31/08/2026
Cosa succede quando chi ha commesso un reato incontra il dolore che ha causato?
È questo che accade nella mediazione umanistica, uno degli strumenti della giustizia riparativa. Dal 2022, con la Riforma Cartabia, la mediazione umanistica è una professione riconosciuta per legge, ed esiste un Elenco dei mediatori esperti in programmi di giustizia riparativa, istituito presso il Ministero della Giustizia.
Questa è la testimonianza di Giovanni, autore di reato, oggi ai domiciliari per motivi di salute dopo 27 anni di carcere, che ha intrapreso il percorso di giustizia riparativa. Giovanni ha incontrato una vittima aspecifica, o surrogata, ossia una persona che ha subito un reato dello stesso tipo di quello da lui commesso.
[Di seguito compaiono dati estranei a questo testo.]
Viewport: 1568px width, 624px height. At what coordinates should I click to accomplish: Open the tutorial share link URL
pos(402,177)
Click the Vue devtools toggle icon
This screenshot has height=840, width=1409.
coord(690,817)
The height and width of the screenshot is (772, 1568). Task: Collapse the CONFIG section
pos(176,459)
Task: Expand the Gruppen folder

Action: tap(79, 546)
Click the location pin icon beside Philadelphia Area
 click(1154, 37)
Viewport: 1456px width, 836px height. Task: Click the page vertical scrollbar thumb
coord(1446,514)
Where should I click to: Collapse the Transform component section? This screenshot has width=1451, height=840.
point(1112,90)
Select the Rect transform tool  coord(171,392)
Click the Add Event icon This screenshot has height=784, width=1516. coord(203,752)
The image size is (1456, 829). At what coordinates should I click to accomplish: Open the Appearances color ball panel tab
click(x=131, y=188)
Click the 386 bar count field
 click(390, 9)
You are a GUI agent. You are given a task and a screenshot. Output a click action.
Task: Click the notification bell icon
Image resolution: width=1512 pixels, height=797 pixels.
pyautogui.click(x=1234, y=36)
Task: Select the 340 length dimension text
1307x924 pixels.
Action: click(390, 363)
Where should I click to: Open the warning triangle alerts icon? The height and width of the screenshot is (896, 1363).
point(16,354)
La mediazione rappresenta uno strumento fondamentale della giustizia riparativa per l'effetto trasformativo ed evolutivo rispetto al fatto reato, come sottolinea la mediatrice Anna Tantini, coordinatrice del Centro di Giustizia Riparativa di Verona: “Poter vedere e conoscere la persona che ti ha procurato quel dolore, poterle fare domande molto specifiche sui diversi perché, dà la possibilità di riacquisire sicurezza, o anche solo di avere le risposte che prima mancavano”.